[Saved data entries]
--- START ---
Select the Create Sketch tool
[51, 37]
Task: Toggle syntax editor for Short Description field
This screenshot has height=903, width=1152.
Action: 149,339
--- END ---
--- START ---
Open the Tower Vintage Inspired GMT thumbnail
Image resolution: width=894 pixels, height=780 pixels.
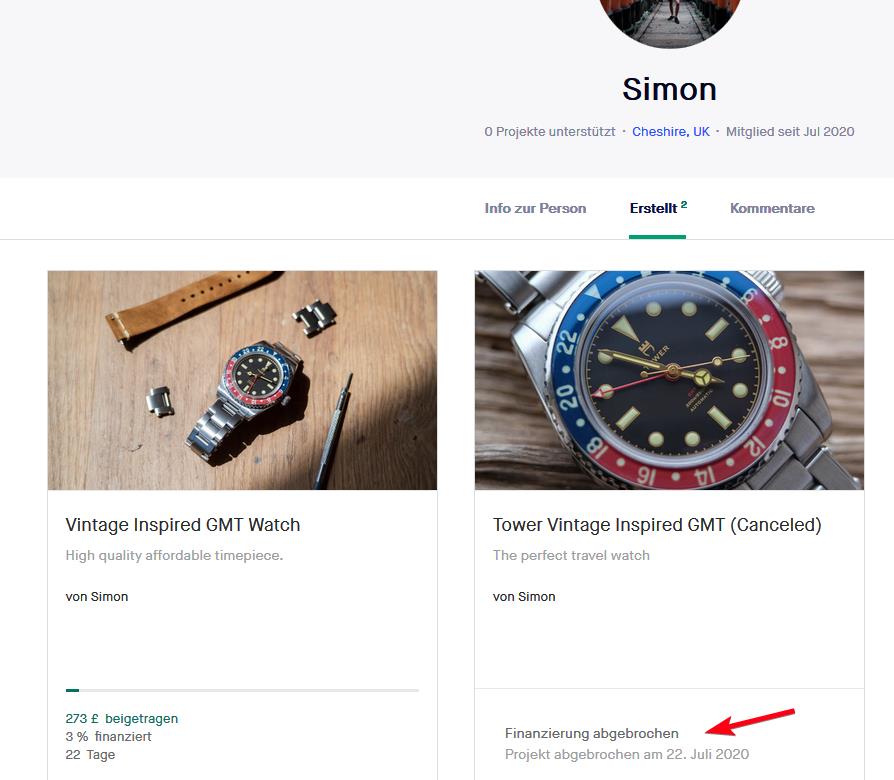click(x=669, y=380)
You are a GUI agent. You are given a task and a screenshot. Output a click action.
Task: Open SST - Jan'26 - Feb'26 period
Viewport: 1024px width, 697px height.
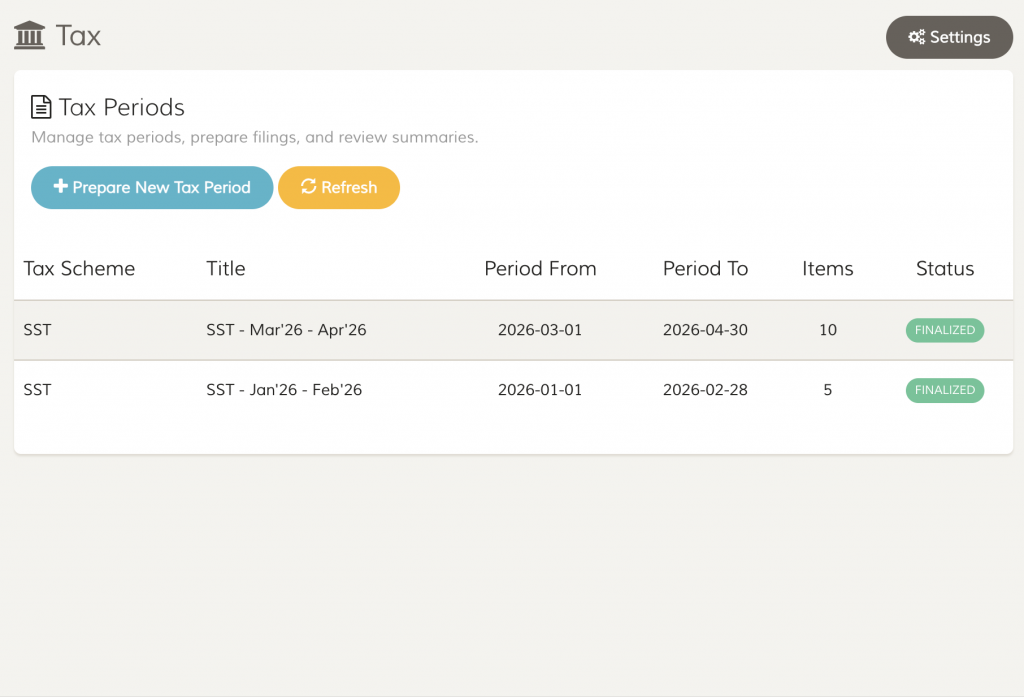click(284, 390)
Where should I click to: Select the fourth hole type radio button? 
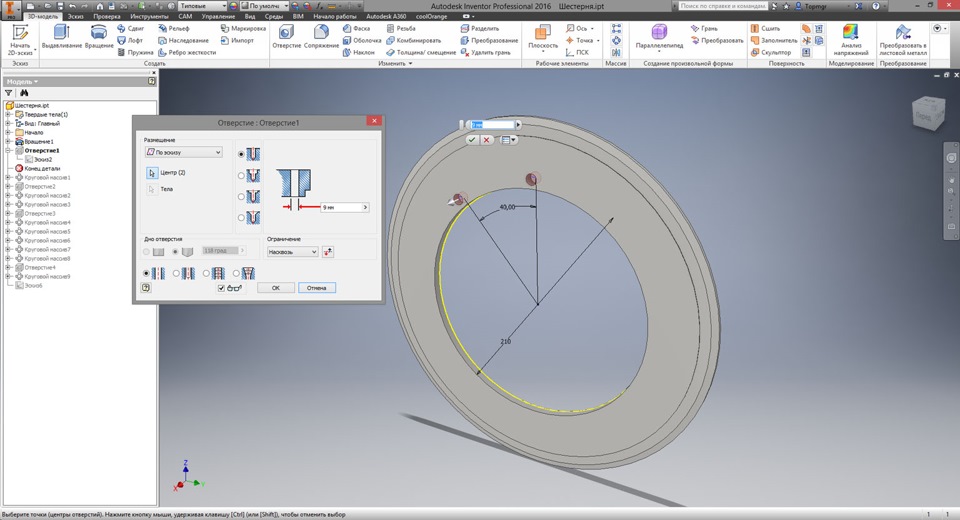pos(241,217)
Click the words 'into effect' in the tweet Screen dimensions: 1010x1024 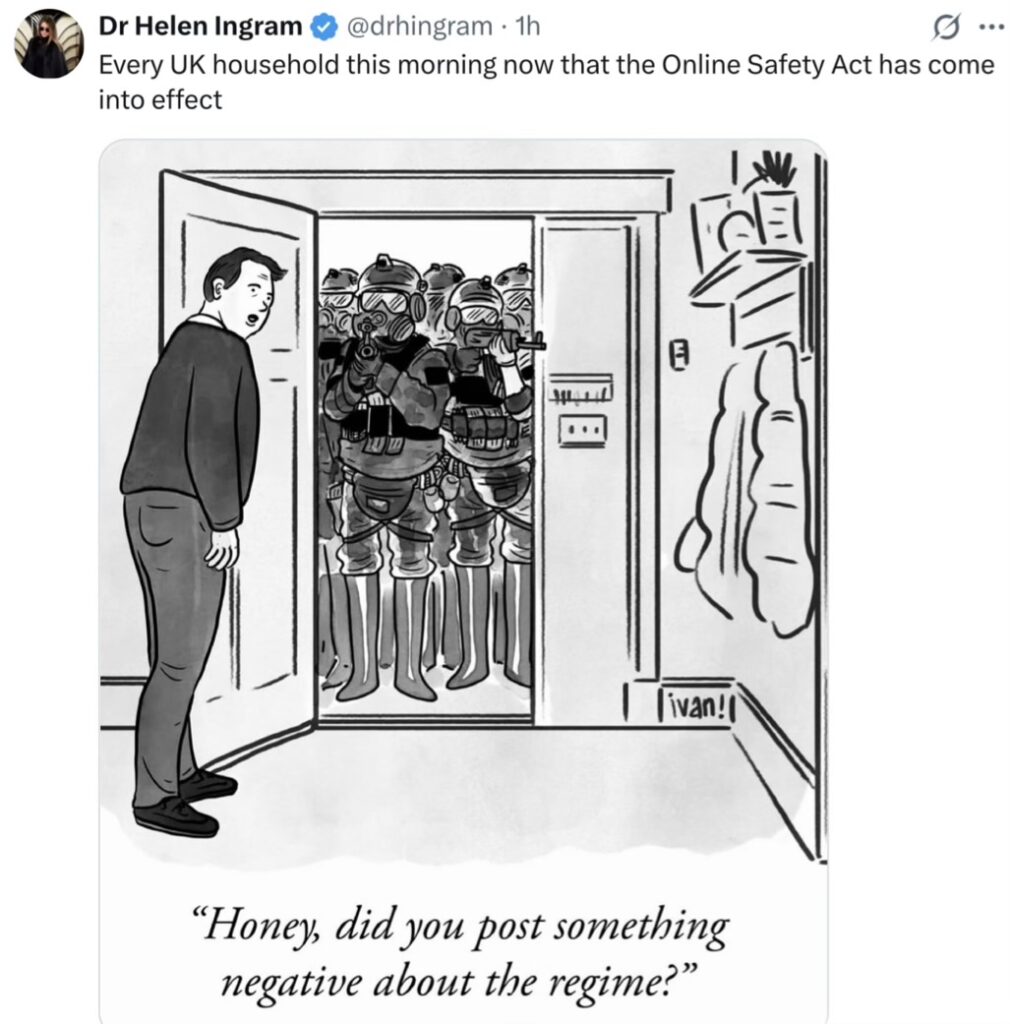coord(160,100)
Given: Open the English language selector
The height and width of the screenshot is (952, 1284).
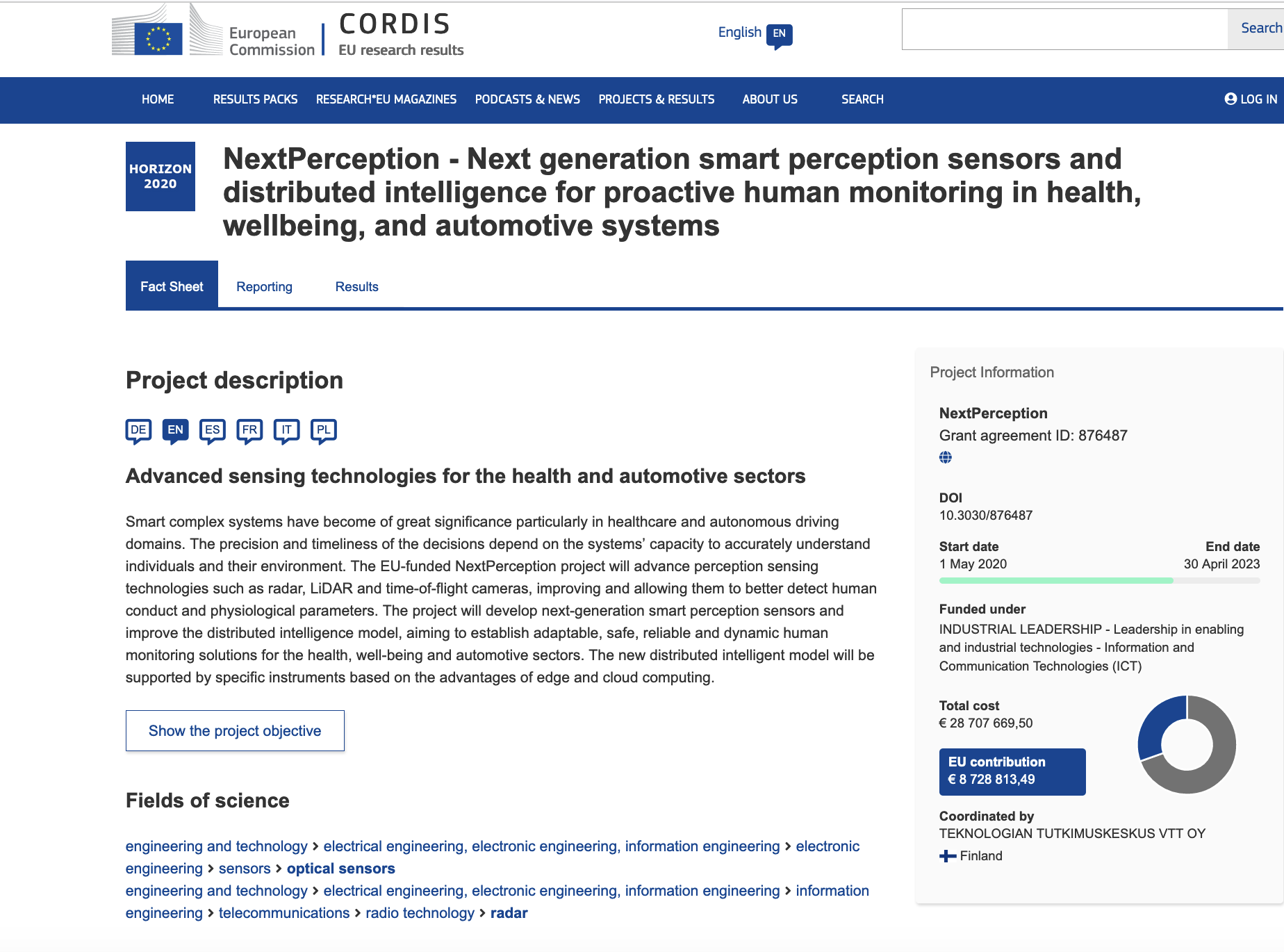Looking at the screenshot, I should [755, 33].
--- END ---
### [Work item]
Every line above in which the word "Open" occurs needs to be copied.

### [Exercise solution]
Open the Tower Vintage Inspired GMT thumbnail
Task: Open SST - Jan'26 - Feb'26 period
Given: Open the English language selector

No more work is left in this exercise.